Charon stopped and turned back to look at Mary.
“What’s the matter?” he called.
“I’m afraid,” she replied.
Charon hesitated unhappily. He didn't want to leave the child alone and yet he would get into a lot of trouble with the Council if he were to go any further. The wind stirred lazily amongst the leaves and his face brightened.
“Euthalia!” he cried, a smile growing on his face. Mary turned to look at him. He was looking deeper into the forest, his back towards the path.
“Euthalia!” Charon cried again. “I have need of you, friend!”
The whispering amongst the trees grew as he called for Euthalia over and over again. Mary backed away from the darkening path until she bumped into Charon. Charon held a protective arm around her shoulders.
“Don’t worry, child. Euthalia will help you.”
“Who is he?”
“She’s my friend,” Charon said as a lithe young woman stepped out from among the trees.
“Associating with humans now? How delightfully naughty of you, Charon. What would Sophea say?”
Charon blushed. “I found her alone in the forest. She was lost and needs help to get home. Can you help her, Euthalia?”
The dryad seemed to almost float over the grass as she circled Mary, inspecting her with her sharp eyes. “Help a tree-killing human?”
“She’s just a child…”
“We - my family does not harm trees, friend dryad,” Mary spoke up, her dark eyes round with wonder. It seemed as if she had stepped into an unknown world this one night.
“You can say anything you like, child, but can you prove it to me?”
“My father is Druid,” she said, pressing down the butterflies in her stomach. “We honour and revere the great oaks of this nation.” The words her father had spoken often echoed in her head. She hoped she was saying them right.
"A druid? In these British Isles? Do they yet survive?" Euthalia said with some astonishment. "I long thought their breed had died out, banished by the Romans, persecuted by the Christians, all that they stood for stripped away." There was a sadness in her voice, in the way she stood, like a drooping tree.
"He is seer and sorcerer, if you like," Mary said, a little miffed by her reception.
"What is his name?"
Euthalia spun like the wind, the leaves chattering behind her, the boughs bowing in conspiracy.
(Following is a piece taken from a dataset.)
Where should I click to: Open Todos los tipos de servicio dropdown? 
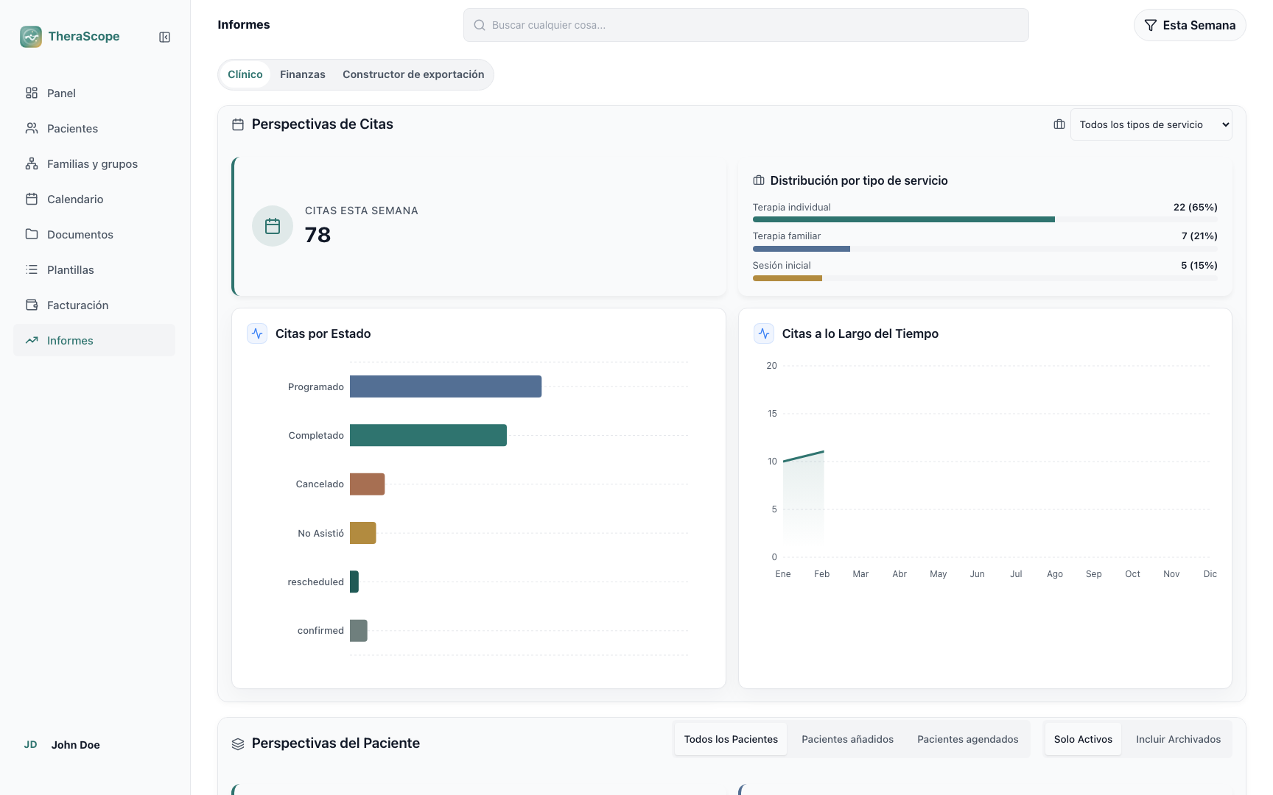tap(1151, 124)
Stopping nose to nose with Mary, she asked breathlessly, "Darrick Oak-knower?”
“Does he know you are here?” Euthalia asked.
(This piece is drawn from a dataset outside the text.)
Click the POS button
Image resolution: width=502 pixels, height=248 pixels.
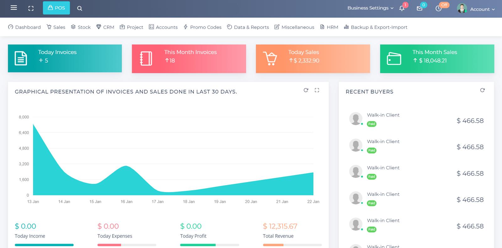coord(56,8)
“No - he is out searching for Jane, my sister.”
“Ah.” Euthalia closed her eyes, standing as still as a tree, only her hair waving in the soft breeze.
Mary thought she seemed to grow a little translucent, her pale hands taking on a slight tinge of green. She blinked, and rubbed her eyes. The dryad was staring at her curiously, as solid as Mary herself.
“She is safe,” Euthalia said. “Come, let us bring you home before your father has another fright in the night.” She took Mary’s hand. “Goodbye Charon. May the stars be with you.”
“Thank you, Euthalia. May your leaves be ever green.” Charon cantered away as the two girls walked down the path.
This time, the trees seemed to open the way as they passed, allowing the moonlight to shine on them. The feeling of oppression faded away.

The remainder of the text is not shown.